Birkaç örnek vermeye çalışayım. ABD’deki “Revature” şirketinden başlayalım. Bu şirket FORBES 500 şirketleriyle görüşmeler yaparak sektörlerin ihtiyaç duyduğu becerileri belirliyor. Daha sonra da eğitim vereceği kişileri 2 yıl boyunca kendi bünyesinde işe alıp sektör temsilcileriyle beraber geliştirdikleri müfredat çerçevesinde eğitime tabii tutuyor.
2 yıl sonunda eğitimlerini tamamlayanlar da şirketlerin bordrolarına geçiyor. Bu tür bir eğitim modelini Türkiye’de uygulamak, ekonomik belirsizlikler ve emek piyasasındaki yapısal sorunlar dikkate alındığında mesleki eğitim şirketi için oldukça riskli. Bununla beraber mesleki eğitim sadece Milli Eğitim Bakanlığı’nın inisiyatifine bırakılamayacak kadar büyük bir öneme sahip. Özel sektörün bu işin içinde olması şart.
Destekleyici birkaç örnek vereyim: TOBB gibi özel sektörün çatı kuruluşlarının yönetimde yer aldığı meslek liselerinde doluluk oranı %99 iken yönetiminde özel sektörün yer almadığı meslek liselerinde doluluk oranı %70 civarında. MESS Eğitim Vakfı harika işler çıkartıyor. Bu olumlu örneklerden esinlenerek, Milli Eğitim Bakanlığı şirketlerden kendi kurumları içinde meslek liseleri açmalarına imkan tanıyan yeni bir meslek lisesi formatını da hayata geçiriyor.
Eğitmen şart…
Bu yeni gelişmeler olumlu olsa da yeni dönemin becerilerini öğretecek bir eğitim kadrosu oluşturmadan istenilen hedeflere ulaşmak kolay değil. Burada önemli bir hata yapıldı. Geçmişte teknik eğitim fakülteleri bünyesinde mesleki eğitim kurumlarında eğitmen olarak çalışacak kadrolar yetiştirilirdi. Yapılması gereken, bu fakültelerin müfredatını güncelleyip üniversite öğrencileri için okuması cazip kurumlar haline getirmekti. Yapılan ise bu fakülteleri kapatarak teknoloji fakülteleri açmak oldu.
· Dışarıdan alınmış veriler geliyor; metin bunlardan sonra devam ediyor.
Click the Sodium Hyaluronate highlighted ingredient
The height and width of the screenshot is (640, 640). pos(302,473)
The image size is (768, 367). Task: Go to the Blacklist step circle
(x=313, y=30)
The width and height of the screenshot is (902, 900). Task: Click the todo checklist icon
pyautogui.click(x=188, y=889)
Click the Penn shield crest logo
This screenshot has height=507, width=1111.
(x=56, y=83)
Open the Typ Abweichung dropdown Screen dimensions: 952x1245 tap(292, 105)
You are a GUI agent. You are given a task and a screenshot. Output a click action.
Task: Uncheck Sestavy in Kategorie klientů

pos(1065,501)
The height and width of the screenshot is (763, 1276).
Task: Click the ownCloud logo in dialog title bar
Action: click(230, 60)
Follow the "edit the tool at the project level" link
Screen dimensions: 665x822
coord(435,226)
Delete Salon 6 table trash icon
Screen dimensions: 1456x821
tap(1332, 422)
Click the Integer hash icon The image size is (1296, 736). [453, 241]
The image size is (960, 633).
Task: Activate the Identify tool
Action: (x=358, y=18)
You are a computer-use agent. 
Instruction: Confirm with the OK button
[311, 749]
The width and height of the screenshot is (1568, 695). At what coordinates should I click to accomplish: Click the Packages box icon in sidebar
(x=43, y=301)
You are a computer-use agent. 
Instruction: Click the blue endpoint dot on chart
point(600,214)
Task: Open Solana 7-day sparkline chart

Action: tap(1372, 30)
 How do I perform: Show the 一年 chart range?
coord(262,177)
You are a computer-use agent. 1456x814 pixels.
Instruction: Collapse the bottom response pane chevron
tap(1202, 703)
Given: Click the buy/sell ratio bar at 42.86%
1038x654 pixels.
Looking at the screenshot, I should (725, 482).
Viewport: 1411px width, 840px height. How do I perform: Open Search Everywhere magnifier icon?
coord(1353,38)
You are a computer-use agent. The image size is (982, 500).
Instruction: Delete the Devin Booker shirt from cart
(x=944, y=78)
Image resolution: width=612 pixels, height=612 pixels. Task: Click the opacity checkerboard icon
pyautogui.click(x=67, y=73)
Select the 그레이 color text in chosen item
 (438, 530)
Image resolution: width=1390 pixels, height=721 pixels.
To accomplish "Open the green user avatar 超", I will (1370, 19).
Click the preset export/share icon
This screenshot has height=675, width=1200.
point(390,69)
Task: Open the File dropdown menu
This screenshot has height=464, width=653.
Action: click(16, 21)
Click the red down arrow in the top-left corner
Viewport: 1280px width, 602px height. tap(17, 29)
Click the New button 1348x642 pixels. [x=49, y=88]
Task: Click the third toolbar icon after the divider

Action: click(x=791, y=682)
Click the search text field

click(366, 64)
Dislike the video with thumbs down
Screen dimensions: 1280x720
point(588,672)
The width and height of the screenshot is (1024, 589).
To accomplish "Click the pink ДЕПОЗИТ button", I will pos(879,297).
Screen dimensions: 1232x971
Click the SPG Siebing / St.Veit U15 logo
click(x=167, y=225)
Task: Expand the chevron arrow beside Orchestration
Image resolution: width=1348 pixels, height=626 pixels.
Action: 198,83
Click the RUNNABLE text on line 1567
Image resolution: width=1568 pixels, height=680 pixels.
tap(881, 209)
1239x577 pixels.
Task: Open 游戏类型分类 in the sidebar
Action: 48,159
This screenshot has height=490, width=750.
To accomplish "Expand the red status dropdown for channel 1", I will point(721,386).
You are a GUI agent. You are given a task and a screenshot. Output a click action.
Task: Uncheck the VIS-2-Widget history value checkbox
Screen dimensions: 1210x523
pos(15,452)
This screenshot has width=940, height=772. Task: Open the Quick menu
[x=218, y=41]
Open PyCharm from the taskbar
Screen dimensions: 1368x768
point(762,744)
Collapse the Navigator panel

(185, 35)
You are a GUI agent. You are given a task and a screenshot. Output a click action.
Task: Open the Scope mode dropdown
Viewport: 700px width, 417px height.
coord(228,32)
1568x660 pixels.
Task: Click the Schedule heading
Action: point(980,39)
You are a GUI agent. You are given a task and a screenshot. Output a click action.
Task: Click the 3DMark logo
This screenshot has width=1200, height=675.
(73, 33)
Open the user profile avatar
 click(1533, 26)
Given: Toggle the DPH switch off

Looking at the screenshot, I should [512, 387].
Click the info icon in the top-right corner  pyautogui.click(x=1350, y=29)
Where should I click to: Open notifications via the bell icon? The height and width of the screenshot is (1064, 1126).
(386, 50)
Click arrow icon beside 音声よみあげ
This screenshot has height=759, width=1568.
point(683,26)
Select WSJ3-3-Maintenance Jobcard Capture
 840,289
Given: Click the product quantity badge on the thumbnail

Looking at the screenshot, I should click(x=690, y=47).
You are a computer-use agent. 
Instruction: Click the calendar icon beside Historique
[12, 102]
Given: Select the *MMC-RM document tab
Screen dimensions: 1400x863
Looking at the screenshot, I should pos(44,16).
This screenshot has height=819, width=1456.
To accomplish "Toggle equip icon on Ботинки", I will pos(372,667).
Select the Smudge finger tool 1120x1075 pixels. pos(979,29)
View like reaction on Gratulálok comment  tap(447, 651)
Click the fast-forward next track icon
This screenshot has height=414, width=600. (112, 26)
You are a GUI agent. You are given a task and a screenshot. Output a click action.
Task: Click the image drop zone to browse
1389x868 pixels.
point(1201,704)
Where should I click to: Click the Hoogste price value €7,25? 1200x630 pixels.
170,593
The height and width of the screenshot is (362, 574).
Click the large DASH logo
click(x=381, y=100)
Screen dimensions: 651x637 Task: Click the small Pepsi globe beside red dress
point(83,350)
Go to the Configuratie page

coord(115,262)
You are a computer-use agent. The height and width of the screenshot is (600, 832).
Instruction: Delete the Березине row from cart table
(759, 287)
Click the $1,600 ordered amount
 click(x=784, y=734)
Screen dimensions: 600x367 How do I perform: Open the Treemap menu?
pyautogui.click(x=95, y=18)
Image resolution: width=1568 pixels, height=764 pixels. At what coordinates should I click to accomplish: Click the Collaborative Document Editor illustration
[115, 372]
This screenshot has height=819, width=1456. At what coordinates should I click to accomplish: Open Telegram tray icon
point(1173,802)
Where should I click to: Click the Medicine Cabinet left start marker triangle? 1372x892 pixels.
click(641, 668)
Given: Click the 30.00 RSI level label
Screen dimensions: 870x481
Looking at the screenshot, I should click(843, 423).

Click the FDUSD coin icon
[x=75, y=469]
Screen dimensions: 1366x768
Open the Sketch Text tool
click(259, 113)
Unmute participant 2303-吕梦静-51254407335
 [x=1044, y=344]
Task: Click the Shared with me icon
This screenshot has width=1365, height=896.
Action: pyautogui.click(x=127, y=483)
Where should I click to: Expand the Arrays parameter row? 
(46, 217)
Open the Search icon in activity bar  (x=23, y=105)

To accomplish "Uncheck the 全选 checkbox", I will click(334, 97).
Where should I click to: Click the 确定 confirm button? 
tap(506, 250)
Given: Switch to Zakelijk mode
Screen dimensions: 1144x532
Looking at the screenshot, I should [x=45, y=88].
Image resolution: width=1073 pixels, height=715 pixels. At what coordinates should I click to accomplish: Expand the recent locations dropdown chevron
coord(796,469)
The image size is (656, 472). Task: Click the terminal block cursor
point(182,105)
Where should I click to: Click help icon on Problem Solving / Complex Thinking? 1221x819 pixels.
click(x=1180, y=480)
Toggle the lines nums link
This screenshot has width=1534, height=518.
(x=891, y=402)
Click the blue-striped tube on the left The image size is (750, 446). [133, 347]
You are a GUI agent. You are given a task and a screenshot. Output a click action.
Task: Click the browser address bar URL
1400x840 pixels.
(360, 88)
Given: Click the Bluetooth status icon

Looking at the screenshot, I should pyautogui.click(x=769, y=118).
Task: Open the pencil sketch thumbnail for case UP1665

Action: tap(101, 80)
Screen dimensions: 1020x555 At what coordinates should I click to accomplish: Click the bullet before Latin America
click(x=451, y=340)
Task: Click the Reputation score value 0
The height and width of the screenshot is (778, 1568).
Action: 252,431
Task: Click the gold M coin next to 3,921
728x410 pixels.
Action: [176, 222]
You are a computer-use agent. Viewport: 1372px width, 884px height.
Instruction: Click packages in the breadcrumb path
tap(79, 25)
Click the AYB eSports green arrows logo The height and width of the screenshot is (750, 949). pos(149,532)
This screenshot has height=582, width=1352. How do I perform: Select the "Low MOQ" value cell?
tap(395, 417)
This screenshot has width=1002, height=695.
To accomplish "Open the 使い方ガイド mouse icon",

Bu fakültelerden mezun öğrencilere de mühendislik unvanını kullanabilme imkanı verildi. Böylece teknoloji fakültelerinden çıkan öğrenciler meslek liselerinde teknik eğitmen olmak yerine özel sektörde mühendis olarak iş aradılar. Oysa, üniversite sınavlarında teknik eğitim fakültelerini yazan üniversite adaylarına maddi destek sağlayıp bu fakültelerden mezun olan meslek lisesi öğretmenlerinin çalışma koşullarını ve ücretlerini iyileştirebilirdik. Eğitimin bütün alanlarında ısrarla aynı hatayı yapıyoruz: kalkınarak büyüyen bütün ülkeler işe nitelikli eğitmen kadrolarını yetiştirmekle başlarken biz tam tersi bir yönde ilerliyoruz.
* Tam da bu noktada Sayın Daron Acemoğlu’nun Gazete Oksijen için kaleme aldığı yazısındaki tespitini hatırlamakta fayda var: “çalışanın yanında durmayan demokrasi ölür”. Çalışan sayısını arttırmanın ve güçlü bir orta sınıfa sahip olmanın demokrasinin, temel hak ve özgürlüklerin korunması açısından da büyük bir önemi var.
** Bu durum da küresel ölçekte orta sınıfın eriyişinin hızlanmasına ve “kronik talep açığı” dediğimiz problemin daha da şiddetlenmesine yol açacak.